Hackers cheat Tesla into the wrong lane
Hackers have show Some unpleasant ways of treating and mixing the different systems on Tesla Model S. Their most dramatic sport: sending the car stepped into the traffic lane coming towards you by placing a series of stickers small on the road.
Vector attack: This is an example of an “adversarial assault”, a way of treating a machine learning model by inputting a particular input into a special. Adverse attacks could become more common as machine learning is used more widely, especially in areas such as network security.
Unclear lines: The Tesla Autopilot is vulnerable because it recognizes lanes using a computer vision. That is, the system relies on camera data, analyzed by a nervous network, to tell the vehicle how to keep it central within its lane.
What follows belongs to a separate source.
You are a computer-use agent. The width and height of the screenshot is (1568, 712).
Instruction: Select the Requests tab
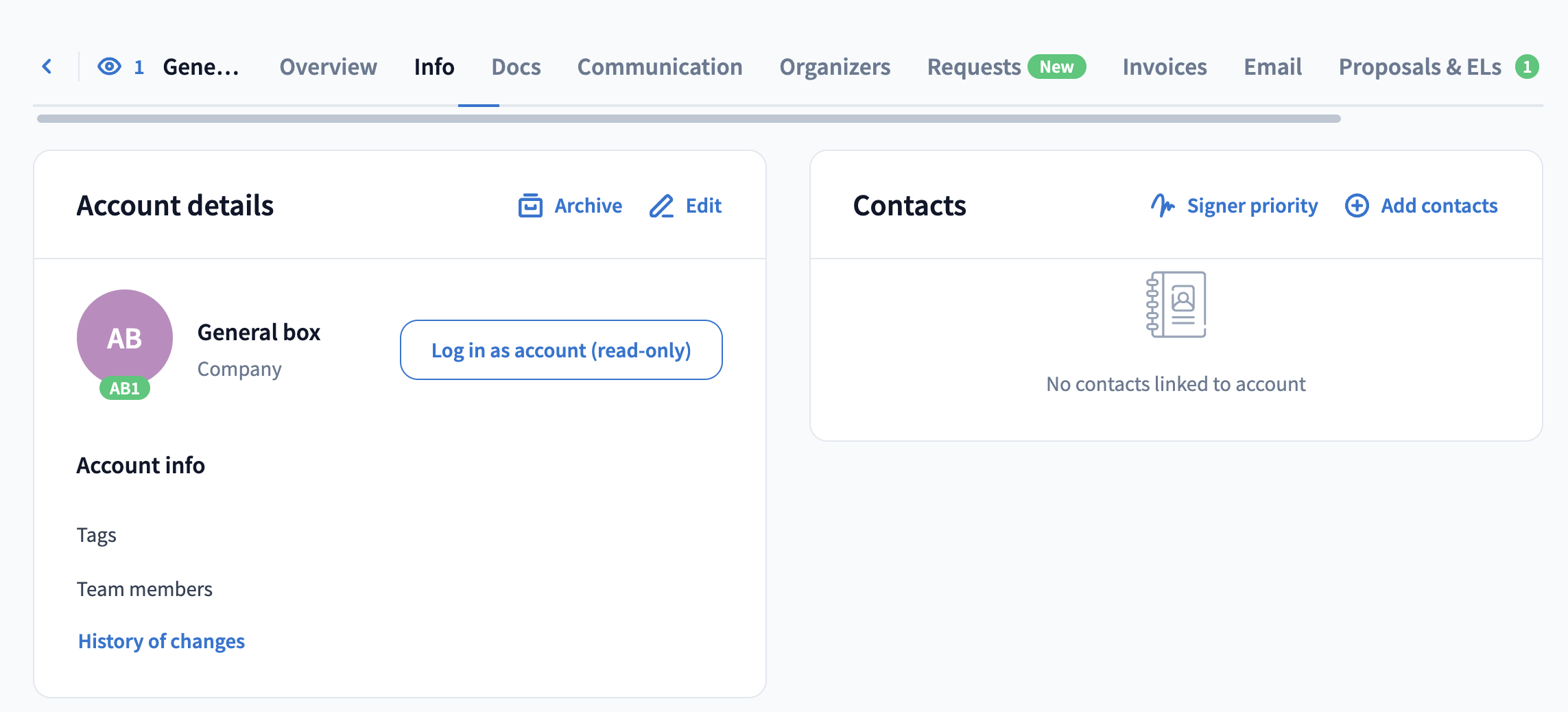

Traffic jams: This is not the first adversarial attack on an independent driving system. Dawn Song, a teacher at UC Berkeley, has used it stickers that look harmless to cheat a self-drive car to think that a speed limit was a stop limit for 45 miles per hour. Other study, published in March, shows how medical engineering learning systems can be deceived into the wrong diagnosis.
Bug Solutions: The researchers behind the lane hat recognition, from the Keen Safety Lab Tencent, the Chinese giant technology, used a similar attack to disrupt the vehicle's automatic wind dryers. They also kidnapped the steering wheel of the car using another method. Tesla spokesman Forbes that the last vulnerability has to be specified in its latest software update. The spokesman said the adversarial attack was unrealistic “given that a driver can easily rule out the pilot at any time.”
Image credit:
- The Tesla Model S used by Tencent Keen Security Laboratories researchers.